╭─ Given data

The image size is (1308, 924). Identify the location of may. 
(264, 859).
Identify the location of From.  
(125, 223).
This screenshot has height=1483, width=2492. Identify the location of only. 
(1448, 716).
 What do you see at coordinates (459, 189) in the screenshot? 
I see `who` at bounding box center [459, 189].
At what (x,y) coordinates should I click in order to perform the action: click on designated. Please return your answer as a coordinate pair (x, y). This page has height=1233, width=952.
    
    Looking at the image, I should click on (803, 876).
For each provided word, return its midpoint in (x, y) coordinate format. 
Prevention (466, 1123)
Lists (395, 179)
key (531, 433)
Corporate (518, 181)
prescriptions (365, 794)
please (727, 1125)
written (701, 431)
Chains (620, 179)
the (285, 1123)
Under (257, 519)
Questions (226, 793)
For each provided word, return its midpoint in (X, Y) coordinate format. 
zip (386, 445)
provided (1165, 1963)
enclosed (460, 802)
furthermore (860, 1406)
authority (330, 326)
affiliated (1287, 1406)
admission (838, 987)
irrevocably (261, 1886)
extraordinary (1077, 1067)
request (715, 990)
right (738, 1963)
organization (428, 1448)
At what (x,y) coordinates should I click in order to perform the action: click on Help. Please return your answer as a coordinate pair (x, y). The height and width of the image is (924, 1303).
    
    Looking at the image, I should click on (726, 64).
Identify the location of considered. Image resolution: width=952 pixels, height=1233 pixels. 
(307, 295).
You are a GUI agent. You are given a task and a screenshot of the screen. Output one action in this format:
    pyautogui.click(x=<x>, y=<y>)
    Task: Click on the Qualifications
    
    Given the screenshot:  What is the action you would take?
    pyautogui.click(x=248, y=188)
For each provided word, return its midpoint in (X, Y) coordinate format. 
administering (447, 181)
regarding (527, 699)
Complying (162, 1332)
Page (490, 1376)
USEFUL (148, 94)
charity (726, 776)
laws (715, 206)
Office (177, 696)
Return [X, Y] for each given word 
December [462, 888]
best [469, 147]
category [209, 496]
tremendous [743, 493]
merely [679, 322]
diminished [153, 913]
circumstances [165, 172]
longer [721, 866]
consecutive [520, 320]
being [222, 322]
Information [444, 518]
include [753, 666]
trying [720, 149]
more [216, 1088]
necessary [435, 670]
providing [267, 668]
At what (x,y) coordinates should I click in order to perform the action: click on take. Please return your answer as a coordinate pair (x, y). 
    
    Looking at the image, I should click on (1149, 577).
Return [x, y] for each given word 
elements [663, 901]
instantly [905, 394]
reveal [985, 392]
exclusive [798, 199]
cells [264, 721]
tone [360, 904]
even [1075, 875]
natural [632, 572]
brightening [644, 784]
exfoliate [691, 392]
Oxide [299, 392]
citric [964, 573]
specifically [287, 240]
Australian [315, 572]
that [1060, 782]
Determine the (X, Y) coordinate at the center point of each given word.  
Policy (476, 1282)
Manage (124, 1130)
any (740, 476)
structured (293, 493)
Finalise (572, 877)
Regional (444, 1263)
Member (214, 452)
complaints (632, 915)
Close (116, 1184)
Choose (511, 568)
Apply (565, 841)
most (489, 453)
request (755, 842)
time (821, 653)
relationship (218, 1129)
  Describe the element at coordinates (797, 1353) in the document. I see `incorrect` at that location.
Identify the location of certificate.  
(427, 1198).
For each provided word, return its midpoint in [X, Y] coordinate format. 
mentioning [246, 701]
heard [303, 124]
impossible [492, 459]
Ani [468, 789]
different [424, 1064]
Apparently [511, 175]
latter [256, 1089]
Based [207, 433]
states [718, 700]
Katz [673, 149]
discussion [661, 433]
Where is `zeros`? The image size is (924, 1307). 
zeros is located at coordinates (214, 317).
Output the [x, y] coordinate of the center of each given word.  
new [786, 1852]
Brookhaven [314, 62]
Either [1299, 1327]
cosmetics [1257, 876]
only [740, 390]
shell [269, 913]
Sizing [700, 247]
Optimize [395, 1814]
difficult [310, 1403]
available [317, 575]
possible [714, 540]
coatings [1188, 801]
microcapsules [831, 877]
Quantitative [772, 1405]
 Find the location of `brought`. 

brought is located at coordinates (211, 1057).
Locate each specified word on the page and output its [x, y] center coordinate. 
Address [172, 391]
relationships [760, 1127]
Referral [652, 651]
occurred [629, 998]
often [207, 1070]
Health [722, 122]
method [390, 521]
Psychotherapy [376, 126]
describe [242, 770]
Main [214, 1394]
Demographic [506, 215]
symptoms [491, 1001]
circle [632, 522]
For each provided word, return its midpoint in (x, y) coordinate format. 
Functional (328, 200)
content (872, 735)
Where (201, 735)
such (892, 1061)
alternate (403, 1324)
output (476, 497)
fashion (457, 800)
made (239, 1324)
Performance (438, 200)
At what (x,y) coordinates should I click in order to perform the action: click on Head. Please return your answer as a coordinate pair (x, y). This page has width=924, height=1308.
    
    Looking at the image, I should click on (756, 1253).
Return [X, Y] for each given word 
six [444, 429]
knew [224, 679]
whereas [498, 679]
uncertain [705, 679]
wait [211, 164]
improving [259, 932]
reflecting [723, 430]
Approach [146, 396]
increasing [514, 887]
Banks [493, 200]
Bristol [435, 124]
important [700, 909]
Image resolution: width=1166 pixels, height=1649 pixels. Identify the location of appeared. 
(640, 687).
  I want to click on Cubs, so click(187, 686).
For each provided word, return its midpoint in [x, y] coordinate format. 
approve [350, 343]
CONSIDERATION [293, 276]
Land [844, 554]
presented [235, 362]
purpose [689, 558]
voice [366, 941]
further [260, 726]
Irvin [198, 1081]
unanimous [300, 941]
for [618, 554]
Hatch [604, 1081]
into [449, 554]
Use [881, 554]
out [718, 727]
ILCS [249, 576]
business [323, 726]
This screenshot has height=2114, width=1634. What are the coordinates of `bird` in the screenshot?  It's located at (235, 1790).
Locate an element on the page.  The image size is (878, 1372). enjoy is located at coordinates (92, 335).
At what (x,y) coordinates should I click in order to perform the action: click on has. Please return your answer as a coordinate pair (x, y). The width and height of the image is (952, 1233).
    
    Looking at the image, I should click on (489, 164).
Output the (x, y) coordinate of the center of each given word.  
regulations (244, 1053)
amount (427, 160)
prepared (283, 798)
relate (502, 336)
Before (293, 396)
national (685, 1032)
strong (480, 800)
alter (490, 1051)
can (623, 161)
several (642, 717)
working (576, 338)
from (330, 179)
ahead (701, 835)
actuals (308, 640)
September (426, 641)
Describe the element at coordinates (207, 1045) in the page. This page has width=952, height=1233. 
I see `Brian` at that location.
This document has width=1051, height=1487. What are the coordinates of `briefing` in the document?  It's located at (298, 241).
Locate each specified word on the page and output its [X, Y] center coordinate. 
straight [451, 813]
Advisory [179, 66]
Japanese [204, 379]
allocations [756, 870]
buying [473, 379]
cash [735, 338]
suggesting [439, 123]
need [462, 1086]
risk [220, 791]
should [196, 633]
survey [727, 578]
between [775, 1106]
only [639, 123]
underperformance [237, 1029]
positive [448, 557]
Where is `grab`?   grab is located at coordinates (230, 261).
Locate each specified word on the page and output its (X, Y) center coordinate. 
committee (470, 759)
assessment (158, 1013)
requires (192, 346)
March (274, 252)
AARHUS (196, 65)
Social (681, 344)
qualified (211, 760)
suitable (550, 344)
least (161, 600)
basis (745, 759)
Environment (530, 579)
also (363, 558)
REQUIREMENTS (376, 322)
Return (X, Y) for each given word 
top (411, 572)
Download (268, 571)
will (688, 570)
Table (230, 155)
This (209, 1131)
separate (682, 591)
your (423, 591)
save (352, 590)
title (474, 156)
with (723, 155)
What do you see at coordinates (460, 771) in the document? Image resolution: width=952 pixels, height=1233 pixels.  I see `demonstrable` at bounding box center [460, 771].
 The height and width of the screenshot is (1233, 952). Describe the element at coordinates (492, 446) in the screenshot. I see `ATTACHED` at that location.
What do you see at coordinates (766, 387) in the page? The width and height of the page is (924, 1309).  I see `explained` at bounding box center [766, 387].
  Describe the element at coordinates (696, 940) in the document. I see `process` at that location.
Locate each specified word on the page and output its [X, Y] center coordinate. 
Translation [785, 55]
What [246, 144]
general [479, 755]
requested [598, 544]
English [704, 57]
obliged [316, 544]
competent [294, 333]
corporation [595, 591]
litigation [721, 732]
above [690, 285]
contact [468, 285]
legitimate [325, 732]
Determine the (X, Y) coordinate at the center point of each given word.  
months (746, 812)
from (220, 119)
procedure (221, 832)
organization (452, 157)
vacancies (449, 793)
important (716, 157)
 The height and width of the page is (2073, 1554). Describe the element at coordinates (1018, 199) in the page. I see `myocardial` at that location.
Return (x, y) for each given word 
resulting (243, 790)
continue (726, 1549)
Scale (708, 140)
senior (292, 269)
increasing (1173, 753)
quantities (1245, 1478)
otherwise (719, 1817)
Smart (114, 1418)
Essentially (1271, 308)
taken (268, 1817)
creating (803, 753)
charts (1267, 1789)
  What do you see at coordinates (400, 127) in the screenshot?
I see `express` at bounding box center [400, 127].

╰─

**Task directions**
Reproduce the data between the lines holding "Katz [673, 149]" and "increasing [514, 887]", inclusive, substituting "listed" for "specified" and leaving everything else unchanged.

**Answer to the exercise**
Katz [673, 149]
discussion [661, 433]
Where is `zeros`? The image size is (924, 1307). 
zeros is located at coordinates (214, 317).
Output the [x, y] coordinate of the center of each given word.  
new [786, 1852]
Brookhaven [314, 62]
Either [1299, 1327]
cosmetics [1257, 876]
only [740, 390]
shell [269, 913]
Sizing [700, 247]
Optimize [395, 1814]
difficult [310, 1403]
available [317, 575]
possible [714, 540]
coatings [1188, 801]
microcapsules [831, 877]
Quantitative [772, 1405]
 Find the location of `brought`. 

brought is located at coordinates (211, 1057).
Locate each listed word on the page and output its [x, y] center coordinate. 
Address [172, 391]
relationships [760, 1127]
Referral [652, 651]
occurred [629, 998]
often [207, 1070]
Health [722, 122]
method [390, 521]
Psychotherapy [376, 126]
describe [242, 770]
Main [214, 1394]
Demographic [506, 215]
symptoms [491, 1001]
circle [632, 522]
For each provided word, return its midpoint in (x, y) coordinate format. 
Functional (328, 200)
content (872, 735)
Where (201, 735)
such (892, 1061)
alternate (403, 1324)
output (476, 497)
fashion (457, 800)
made (239, 1324)
Performance (438, 200)
At what (x,y) coordinates should I click in order to perform the action: click on Head. Please return your answer as a coordinate pair (x, y). This page has width=924, height=1308.
    
    Looking at the image, I should click on (756, 1253).
Return [X, Y] for each given word 
six [444, 429]
knew [224, 679]
whereas [498, 679]
uncertain [705, 679]
wait [211, 164]
improving [259, 932]
reflecting [723, 430]
Approach [146, 396]
increasing [514, 887]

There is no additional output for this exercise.